> _Work item_
Go through the entries below and report how many lines contain the string "computer". Nothing but the number is wanted.

──────── Supplied data ────────

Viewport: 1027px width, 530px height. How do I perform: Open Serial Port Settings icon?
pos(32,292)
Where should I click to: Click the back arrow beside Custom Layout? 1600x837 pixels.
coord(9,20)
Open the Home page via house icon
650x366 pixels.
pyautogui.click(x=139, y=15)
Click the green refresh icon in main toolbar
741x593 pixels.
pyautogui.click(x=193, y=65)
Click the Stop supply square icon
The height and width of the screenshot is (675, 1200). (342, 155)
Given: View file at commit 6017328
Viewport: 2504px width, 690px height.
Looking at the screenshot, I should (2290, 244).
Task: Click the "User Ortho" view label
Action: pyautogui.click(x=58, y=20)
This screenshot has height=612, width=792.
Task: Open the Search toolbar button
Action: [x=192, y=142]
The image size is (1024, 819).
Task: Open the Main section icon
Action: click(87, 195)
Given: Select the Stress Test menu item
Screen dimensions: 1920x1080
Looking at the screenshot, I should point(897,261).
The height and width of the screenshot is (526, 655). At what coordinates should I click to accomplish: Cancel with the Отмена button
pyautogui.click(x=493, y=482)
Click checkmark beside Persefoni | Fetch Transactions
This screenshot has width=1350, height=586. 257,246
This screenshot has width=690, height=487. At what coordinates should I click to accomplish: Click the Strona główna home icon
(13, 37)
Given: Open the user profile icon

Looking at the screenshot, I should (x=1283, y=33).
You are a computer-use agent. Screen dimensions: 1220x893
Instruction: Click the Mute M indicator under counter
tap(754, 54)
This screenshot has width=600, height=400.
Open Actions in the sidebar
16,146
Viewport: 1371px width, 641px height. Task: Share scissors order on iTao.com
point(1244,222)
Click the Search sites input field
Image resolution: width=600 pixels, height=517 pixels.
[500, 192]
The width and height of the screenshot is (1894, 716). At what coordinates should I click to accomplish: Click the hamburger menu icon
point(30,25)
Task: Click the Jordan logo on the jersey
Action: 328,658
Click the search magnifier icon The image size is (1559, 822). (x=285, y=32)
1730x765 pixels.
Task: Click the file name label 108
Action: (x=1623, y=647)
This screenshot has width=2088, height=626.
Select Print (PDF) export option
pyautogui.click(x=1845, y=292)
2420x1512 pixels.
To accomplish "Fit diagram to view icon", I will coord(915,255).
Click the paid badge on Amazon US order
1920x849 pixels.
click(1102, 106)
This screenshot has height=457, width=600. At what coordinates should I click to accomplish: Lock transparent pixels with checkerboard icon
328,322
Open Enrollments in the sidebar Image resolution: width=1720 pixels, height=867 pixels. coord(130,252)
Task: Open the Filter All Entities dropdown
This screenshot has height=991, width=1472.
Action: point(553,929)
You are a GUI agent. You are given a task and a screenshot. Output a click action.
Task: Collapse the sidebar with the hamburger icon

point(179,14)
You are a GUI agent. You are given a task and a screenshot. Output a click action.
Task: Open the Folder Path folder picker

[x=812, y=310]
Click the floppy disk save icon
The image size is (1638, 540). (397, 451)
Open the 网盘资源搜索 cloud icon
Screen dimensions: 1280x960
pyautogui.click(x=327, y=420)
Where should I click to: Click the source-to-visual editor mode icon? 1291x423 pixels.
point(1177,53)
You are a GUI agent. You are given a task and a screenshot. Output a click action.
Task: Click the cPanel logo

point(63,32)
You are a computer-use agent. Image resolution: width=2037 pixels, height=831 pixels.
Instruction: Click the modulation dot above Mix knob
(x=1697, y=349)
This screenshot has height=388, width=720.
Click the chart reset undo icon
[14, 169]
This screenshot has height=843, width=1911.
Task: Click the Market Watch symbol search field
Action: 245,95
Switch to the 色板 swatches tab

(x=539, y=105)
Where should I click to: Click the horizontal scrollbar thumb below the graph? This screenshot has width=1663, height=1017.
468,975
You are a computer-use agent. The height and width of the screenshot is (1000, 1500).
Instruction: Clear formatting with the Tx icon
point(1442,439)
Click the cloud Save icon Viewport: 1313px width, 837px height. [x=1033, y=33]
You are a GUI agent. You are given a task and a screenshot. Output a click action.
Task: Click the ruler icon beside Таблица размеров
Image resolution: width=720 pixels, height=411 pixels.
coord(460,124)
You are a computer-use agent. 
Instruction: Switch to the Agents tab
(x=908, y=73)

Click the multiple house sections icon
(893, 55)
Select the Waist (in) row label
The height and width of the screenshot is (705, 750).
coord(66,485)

────────

> _Response to this exercise_
4